Disease-specific analyses of unrelated cord blood transplantation compared with unrelated bone marrow transplantation in adult patients with acute leukemia.
Atsuta Y, Suzuki R, Nagamura-Inoue T, Taniguchi S, Takahashi S, Kai S, Sakamaki H, Kouzai Y, Kasai M, Fukuda T, Azuma H, Takanashi M, Okamoto S, Tsuchida M, Kawa K, Morishima Y, Kodera Y, Kato S, Japan Cord Blood Bank Network
Blood. 2009;113(8):1631.
We made a disease-specific comparison of unrelated cord blood (CB) recipients and human leukocyte antigen allele-matched unrelated bone marrow (BM) recipients among 484 patients with acute myeloid leukemia (AML; 173 CB and 311 BM) and 336 patients with acute lymphoblastic leukemia (ALL; 114 CB and 222 BM) who received myeloablative transplantations. In multivariate analyses, among AML cases, lower overall survival (hazard ratio [HR]=1.5; 95% confidence interval [CI], 1.0-2.0, P= .028) and leukemia-free survival (HR=1.5; 95% CI, 1.1-2.0, P= .012) were observed in CB recipients. The relapse rate did not differ between the 2 groups of AML (HR=1.2; 95% CI, 0.8-1.9, P= .38); however, the treatment-related mortality rate showed higher trend in CB recipients (HR=1.5; 95% CI, 1.0-2.3, P= .085). In ALL, there was no significant difference between the groups for relapse (HR=1.4, 95% CI, 0.8-2.4, P= .19) and treatment-related mortality (HR=1.0; 95% CI, 0.6-1.7, P= .98), which contributed to similar overall survival (HR=1.1; 95% CI, 0.7-1.6, P= .78) and leukemia-free survival (HR=1.2; 95% CI, 0.9-1.8, P= .28).

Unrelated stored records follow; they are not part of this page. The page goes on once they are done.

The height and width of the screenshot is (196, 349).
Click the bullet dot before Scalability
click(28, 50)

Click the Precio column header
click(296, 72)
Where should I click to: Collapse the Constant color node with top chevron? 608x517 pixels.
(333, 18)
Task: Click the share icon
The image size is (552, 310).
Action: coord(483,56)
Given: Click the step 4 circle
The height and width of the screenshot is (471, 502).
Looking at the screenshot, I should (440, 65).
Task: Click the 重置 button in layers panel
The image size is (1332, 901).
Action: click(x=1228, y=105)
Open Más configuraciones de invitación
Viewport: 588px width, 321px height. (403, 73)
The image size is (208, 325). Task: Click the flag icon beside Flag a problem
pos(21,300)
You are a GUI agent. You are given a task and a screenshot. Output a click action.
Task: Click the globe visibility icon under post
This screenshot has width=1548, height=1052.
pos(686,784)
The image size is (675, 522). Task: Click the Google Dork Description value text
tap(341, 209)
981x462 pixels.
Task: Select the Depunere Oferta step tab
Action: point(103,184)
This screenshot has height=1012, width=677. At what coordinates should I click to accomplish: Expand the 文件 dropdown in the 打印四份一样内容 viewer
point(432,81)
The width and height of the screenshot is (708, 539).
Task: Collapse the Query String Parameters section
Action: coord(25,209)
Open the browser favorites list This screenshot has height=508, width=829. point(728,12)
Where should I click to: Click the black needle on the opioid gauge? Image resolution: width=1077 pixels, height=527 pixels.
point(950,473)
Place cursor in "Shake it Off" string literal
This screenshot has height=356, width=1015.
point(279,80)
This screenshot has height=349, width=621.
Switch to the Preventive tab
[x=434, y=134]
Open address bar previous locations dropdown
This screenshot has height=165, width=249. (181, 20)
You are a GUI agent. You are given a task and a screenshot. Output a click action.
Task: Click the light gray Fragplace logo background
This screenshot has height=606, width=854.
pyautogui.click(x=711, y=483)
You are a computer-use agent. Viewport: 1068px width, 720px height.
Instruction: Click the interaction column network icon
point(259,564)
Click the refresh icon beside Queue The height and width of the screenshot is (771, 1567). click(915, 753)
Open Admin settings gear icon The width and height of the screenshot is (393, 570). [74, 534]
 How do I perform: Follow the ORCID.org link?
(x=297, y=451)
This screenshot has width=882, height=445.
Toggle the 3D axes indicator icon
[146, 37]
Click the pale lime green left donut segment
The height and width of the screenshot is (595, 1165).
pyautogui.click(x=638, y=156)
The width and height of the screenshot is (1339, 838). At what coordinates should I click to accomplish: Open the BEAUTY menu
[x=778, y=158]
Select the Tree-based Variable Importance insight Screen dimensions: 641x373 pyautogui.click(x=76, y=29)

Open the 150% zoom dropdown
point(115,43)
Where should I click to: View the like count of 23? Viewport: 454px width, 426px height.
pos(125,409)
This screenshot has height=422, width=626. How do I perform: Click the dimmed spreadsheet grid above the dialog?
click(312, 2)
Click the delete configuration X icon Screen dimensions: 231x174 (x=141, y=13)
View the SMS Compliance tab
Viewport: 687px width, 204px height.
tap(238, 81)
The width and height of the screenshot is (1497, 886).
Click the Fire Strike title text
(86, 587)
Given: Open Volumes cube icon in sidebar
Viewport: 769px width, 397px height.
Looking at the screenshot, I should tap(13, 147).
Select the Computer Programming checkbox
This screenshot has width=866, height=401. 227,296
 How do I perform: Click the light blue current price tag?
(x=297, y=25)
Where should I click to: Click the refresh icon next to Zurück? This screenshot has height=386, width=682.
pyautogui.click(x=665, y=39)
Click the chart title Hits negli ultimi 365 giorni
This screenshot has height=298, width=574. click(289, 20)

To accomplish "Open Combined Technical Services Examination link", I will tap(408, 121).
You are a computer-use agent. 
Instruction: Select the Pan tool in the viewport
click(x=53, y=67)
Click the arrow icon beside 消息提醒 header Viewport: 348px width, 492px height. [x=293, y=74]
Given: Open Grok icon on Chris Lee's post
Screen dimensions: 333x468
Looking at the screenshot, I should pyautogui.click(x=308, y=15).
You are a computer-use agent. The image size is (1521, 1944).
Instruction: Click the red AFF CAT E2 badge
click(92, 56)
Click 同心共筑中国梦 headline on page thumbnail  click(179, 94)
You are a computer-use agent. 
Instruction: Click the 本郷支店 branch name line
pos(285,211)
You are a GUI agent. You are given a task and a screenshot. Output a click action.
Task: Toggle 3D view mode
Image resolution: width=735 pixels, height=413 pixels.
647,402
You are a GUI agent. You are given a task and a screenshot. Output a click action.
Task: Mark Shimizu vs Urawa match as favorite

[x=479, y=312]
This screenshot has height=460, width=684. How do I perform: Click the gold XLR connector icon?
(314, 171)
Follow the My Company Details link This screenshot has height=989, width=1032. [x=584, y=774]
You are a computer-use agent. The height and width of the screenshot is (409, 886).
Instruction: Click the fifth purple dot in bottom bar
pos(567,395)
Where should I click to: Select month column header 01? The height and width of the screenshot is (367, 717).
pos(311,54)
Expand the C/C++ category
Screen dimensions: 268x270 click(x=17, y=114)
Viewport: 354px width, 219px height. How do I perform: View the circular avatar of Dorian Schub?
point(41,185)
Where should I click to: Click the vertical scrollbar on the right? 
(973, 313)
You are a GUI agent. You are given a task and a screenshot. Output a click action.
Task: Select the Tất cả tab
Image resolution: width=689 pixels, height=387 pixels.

Matched or mismatched single-unit CB is a favorable alternative stem cell source for patients without a human leukocyte antigen-matched related or unrelated donor. For patients with AML, decreasing mortality, especially in the early phase of transplantation, is required to improve the outcome for CB recipients.